- _WORK ORDER_
Give back each line of the listing precisely as written.

Start of MATERIAL SUPPLIED

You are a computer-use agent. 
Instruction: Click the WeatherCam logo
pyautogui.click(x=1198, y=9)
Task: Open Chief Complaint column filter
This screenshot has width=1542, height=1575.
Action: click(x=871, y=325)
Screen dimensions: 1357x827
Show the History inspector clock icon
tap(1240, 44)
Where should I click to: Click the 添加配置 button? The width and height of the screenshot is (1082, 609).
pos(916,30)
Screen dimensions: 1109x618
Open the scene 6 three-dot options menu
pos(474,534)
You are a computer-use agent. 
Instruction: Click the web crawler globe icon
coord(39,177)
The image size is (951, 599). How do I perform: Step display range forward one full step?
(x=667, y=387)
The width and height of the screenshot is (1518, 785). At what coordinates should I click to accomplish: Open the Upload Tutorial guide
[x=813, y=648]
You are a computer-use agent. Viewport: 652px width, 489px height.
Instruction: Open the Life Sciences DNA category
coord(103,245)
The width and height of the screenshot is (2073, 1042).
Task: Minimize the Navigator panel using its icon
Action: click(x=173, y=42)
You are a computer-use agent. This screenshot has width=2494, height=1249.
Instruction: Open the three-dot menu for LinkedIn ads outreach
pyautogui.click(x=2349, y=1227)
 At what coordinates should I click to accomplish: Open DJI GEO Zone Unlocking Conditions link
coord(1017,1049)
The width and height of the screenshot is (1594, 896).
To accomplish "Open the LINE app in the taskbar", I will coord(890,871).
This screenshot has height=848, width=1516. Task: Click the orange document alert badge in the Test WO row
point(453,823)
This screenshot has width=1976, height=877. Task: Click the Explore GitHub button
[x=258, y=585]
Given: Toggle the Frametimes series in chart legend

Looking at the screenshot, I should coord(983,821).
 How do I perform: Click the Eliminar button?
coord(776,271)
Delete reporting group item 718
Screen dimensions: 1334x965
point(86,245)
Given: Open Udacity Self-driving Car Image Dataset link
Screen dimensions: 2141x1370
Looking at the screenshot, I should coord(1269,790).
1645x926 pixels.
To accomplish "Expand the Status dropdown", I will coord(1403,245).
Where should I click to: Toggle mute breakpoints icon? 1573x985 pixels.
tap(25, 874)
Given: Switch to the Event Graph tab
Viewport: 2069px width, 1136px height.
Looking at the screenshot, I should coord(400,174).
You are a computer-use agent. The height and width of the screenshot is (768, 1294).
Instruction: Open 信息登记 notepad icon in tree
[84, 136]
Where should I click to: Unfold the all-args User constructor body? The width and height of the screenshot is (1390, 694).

End of MATERIAL SUPPLIED

- _WRITTEN REPLY_
You are a computer-use agent. 
Instruction: Click the WeatherCam logo
pyautogui.click(x=1198, y=9)
Task: Open Chief Complaint column filter
This screenshot has width=1542, height=1575.
Action: click(x=871, y=325)
Screen dimensions: 1357x827
Show the History inspector clock icon
tap(1240, 44)
Where should I click to: Click the 添加配置 button? The width and height of the screenshot is (1082, 609).
pos(916,30)
Screen dimensions: 1109x618
Open the scene 6 three-dot options menu
pos(474,534)
You are a computer-use agent. 
Instruction: Click the web crawler globe icon
coord(39,177)
The image size is (951, 599). How do I perform: Step display range forward one full step?
(x=667, y=387)
The width and height of the screenshot is (1518, 785). At what coordinates should I click to accomplish: Open the Upload Tutorial guide
[x=813, y=648]
You are a computer-use agent. Viewport: 652px width, 489px height.
Instruction: Open the Life Sciences DNA category
coord(103,245)
The width and height of the screenshot is (2073, 1042).
Task: Minimize the Navigator panel using its icon
Action: click(x=173, y=42)
You are a computer-use agent. This screenshot has width=2494, height=1249.
Instruction: Open the three-dot menu for LinkedIn ads outreach
pyautogui.click(x=2349, y=1227)
 At what coordinates should I click to accomplish: Open DJI GEO Zone Unlocking Conditions link
coord(1017,1049)
The width and height of the screenshot is (1594, 896).
To accomplish "Open the LINE app in the taskbar", I will coord(890,871).
This screenshot has height=848, width=1516. Task: Click the orange document alert badge in the Test WO row
point(453,823)
This screenshot has width=1976, height=877. Task: Click the Explore GitHub button
[x=258, y=585]
Given: Toggle the Frametimes series in chart legend

Looking at the screenshot, I should coord(983,821).
 How do I perform: Click the Eliminar button?
coord(776,271)
Delete reporting group item 718
Screen dimensions: 1334x965
point(86,245)
Given: Open Udacity Self-driving Car Image Dataset link
Screen dimensions: 2141x1370
Looking at the screenshot, I should coord(1269,790).
1645x926 pixels.
To accomplish "Expand the Status dropdown", I will coord(1403,245).
Where should I click to: Toggle mute breakpoints icon? 1573x985 pixels.
tap(25, 874)
Given: Switch to the Event Graph tab
Viewport: 2069px width, 1136px height.
Looking at the screenshot, I should coord(400,174).
You are a computer-use agent. The height and width of the screenshot is (768, 1294).
Instruction: Open 信息登记 notepad icon in tree
[84, 136]
Where should I click to: Unfold the all-args User constructor body? The width and height of the screenshot is (1390, 694).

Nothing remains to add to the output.